EXERCISE DIRECTIONS: Looking at the records below, say how many lines include "will", and add nothing else.

--------------------

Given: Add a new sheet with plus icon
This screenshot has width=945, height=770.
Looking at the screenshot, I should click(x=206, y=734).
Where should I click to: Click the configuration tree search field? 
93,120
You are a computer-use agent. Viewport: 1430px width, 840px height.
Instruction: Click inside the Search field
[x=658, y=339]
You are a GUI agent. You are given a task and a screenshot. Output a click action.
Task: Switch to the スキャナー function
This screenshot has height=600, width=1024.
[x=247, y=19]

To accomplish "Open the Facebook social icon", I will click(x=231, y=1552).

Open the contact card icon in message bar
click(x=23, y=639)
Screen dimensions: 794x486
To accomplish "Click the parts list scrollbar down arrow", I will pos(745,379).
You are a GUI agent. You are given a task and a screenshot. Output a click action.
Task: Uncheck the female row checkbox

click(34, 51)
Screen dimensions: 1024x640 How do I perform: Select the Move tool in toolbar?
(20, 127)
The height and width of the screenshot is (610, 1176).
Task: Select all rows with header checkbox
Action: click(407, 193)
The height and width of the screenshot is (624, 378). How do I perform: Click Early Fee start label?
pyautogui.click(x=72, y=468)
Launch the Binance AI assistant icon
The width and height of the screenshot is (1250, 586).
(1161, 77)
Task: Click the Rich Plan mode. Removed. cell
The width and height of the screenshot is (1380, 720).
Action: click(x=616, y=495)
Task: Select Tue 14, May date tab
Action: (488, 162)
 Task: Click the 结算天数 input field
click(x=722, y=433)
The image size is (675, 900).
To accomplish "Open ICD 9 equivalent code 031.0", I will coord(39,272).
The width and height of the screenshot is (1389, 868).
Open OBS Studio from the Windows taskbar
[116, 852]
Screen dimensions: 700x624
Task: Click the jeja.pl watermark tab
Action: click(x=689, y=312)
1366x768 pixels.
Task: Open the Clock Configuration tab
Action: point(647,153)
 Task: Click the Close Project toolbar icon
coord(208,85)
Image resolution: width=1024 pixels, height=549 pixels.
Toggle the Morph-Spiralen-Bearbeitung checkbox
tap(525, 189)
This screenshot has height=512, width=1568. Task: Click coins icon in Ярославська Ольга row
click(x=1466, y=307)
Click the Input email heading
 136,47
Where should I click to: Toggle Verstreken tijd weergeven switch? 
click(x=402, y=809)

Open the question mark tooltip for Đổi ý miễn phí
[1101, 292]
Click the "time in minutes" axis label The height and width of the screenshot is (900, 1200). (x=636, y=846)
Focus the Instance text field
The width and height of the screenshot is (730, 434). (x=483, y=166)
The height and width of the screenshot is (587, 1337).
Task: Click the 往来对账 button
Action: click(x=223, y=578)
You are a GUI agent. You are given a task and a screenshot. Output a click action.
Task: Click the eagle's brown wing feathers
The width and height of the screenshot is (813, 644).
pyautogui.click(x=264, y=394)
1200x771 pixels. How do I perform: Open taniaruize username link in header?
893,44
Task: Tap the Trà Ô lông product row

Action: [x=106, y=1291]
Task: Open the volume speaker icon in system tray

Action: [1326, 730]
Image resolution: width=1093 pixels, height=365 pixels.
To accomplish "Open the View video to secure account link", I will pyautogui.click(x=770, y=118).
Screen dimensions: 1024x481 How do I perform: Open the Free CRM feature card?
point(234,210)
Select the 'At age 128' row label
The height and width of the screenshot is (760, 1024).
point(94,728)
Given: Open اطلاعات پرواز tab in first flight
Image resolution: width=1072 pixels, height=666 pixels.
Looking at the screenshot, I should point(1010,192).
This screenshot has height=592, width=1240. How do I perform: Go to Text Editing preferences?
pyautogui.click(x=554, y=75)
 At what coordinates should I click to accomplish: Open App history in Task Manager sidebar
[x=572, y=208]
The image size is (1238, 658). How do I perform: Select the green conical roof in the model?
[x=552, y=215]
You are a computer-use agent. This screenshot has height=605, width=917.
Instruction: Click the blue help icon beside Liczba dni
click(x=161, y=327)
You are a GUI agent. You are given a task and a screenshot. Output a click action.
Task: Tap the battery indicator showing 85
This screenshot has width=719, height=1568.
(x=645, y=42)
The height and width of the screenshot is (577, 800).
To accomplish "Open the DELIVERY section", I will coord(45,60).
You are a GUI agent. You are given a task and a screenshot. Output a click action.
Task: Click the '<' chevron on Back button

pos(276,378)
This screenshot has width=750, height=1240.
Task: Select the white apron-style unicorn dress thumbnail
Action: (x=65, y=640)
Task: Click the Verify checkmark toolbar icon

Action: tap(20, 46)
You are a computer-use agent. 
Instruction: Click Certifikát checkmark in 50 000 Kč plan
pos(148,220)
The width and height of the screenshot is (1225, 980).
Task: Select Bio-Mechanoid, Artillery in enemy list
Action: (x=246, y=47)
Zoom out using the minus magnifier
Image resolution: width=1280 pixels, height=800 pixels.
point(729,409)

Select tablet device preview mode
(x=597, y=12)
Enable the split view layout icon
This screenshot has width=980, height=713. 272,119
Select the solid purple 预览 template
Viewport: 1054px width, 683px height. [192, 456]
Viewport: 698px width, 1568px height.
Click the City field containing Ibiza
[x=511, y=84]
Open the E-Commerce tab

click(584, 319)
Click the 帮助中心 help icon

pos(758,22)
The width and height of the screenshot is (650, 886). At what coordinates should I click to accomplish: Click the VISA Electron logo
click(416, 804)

--------------------

ANSWER FOR THE TASK: 5